One year ago last week Enron declared bankruptcy.
That event, and the sickening fraud and bankruptcies of 2002 cost thousands of workers their jobs and retirement savings.
We learned in the ugliest ways how conflicts of interest destroy workers' savings.
· Conflicted auditors will knowingly compromise their so-called "independent" audits in exchange for million dollar consulting deals.
· Conflicted corporate boards will grant outrageous pay packages to company executives, even as the company's stock price plummets.
· And thanks to the courageous work of Eliot Spitzer, the New York State Attorney General, we learned that conflicted investment analysts pump up stocks that they think are junk in order to win investment banking business.
Today, we are supporting the Securities and Exchange Commission's effort to clean up another conflict of interest in our financial markets—the conflict that encourages mutual fund companies to use our money to be "yes-men" for corporate management in proxy votes.
Using our money, mutual funds have bought up more than one-fifth of U.S. corporate stocks.
Their sheer size makes mutual funds one of the most powerful forces in deciding who sits on corporate boards, how much the CEO takes home, and whether auditors are allowed to perform consulting on the side.
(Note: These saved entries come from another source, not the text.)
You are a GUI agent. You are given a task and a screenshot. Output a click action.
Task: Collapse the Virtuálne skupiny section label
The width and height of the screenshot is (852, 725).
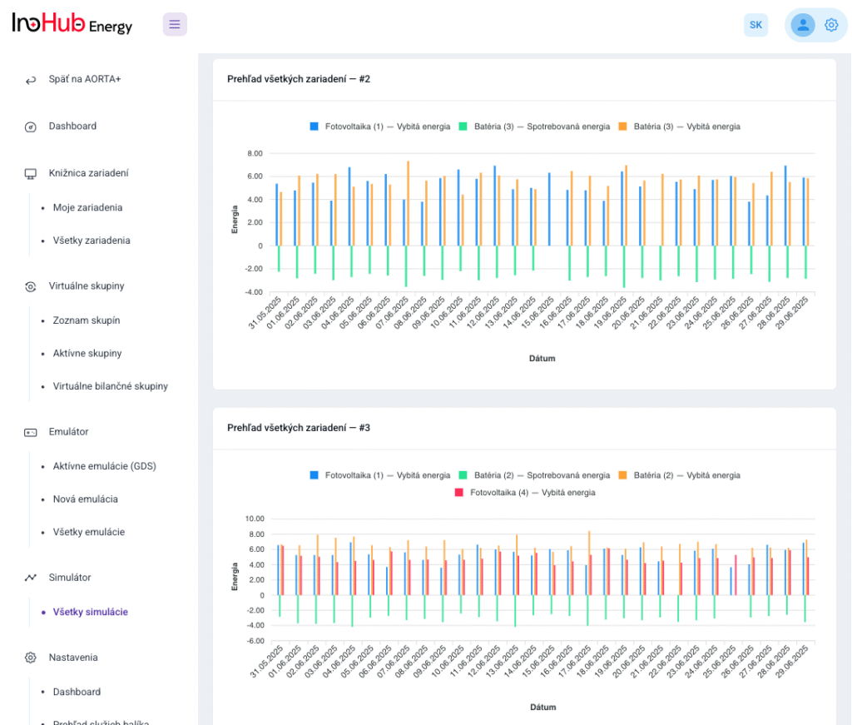pos(87,286)
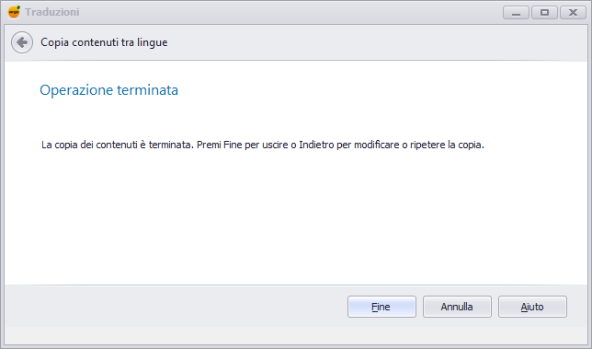Click the word 'Indietro' in the message
Image resolution: width=592 pixels, height=349 pixels.
(x=316, y=145)
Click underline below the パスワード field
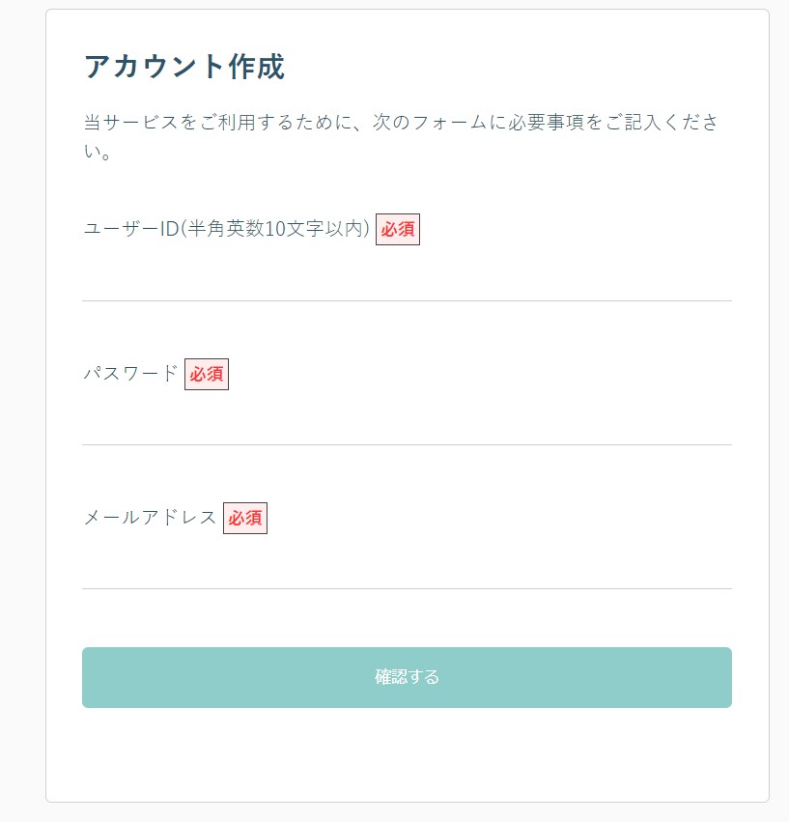Screen dimensions: 789x822 pyautogui.click(x=407, y=444)
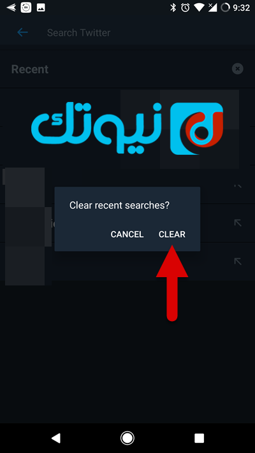Tap the Recent section header
The height and width of the screenshot is (453, 255).
pos(30,69)
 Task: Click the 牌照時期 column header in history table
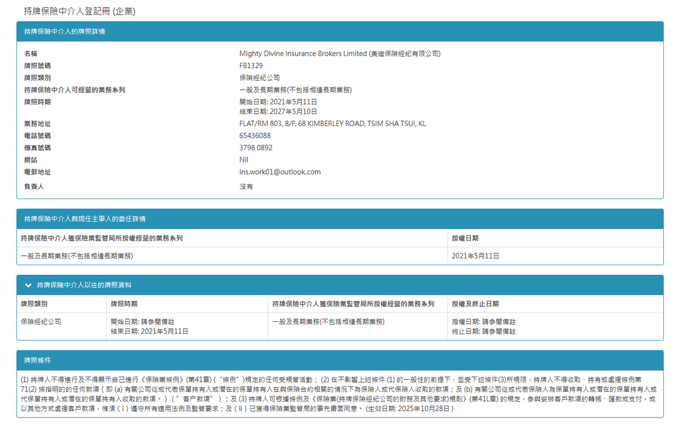(124, 304)
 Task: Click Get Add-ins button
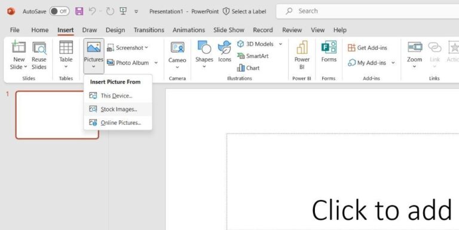(368, 47)
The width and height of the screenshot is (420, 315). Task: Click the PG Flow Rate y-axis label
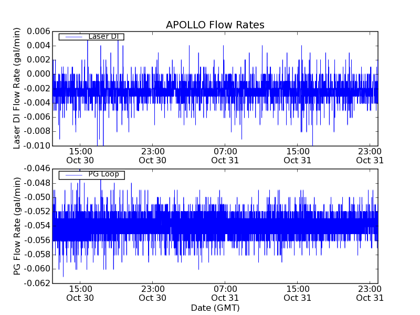[17, 226]
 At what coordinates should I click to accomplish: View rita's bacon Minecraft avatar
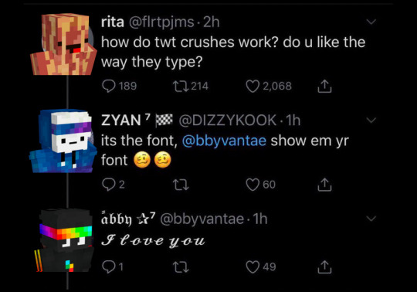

Workers' jobs and investors' savings hang in the balance in these elections, but the law blocks us from knowing how the mutual funds use our money.
Unfortunately, we suspect that mutual funds vote with management at the expense of our jobs and savings to win profitable deals on retirement accounts and selling other services.
Take Fidelity Investments, for example, the world's largest mutual fund company and one of the most influential investors in the global capital markets.
Fidelity earned $2 million in 401(k) management fees in 1999 from Tyco.
Meanwhile, Fidelity, as the largest investor in Tyco, used its huge financial stake in the company to defeat a proposal increasing the number of independent members on Tyco's board of directors -which we know Fidelity voted against - to possibly supporting a proposal to move the company headquarters to Bermuda.
With no disclosure or accountability, will Fidelity or any other mutual fund company, ever vote against management and risk a contract worth millions?
That's what investors need to know.
And that is why the AFL-CIO petitioned the SEC to adopt rules forcing mutual funds to disclose their proxy voting records. In September, the SEC proposed a comprehensive rule to require this disclosure.
The mutual fund industry says that investors don't want to know how they vote.
Well, they are wrong.
When the public comment period on the rule closed last Friday, more than 7500 individuals and organizations had sent comments to the SEC.
That's more comments than any other SEC proposal in history and virtually all voiced strong support for the rule.
But not the mutual fund industry.
They defended incentives for mutual funds to votes in their best interest at the expense of their shareholders' best interests.
We've seen before what happens when an industry quashes reform.
In 1998, former SEC Chairman Arthur Levitt proposed accounting industry reform to ensure auditor independence.
But the industry gutted it, leaving in place inadequate accounting laws that let Enron and WorldCom happen.
That cannot happen again.
This week, President Bush nominated William Donaldson to succeed Harvey Pitt as SEC Chairman.
That nomination process will take some time, and that gives the mutual fund industry more time to lobby.
I say that disclosure is too important to wait for a new SEC Chairman.
Chairman Pitt has demonstrated very strong leadership on disclosing mutual fund proxy votes and I urge him and the Commission to stay the course, to resist the industry's corrosive lobbying, and to adopt this rule.
I want to introduce to you now David Bardin, an individual investor who supports the rule and is among the 7500 who commented to the SEC.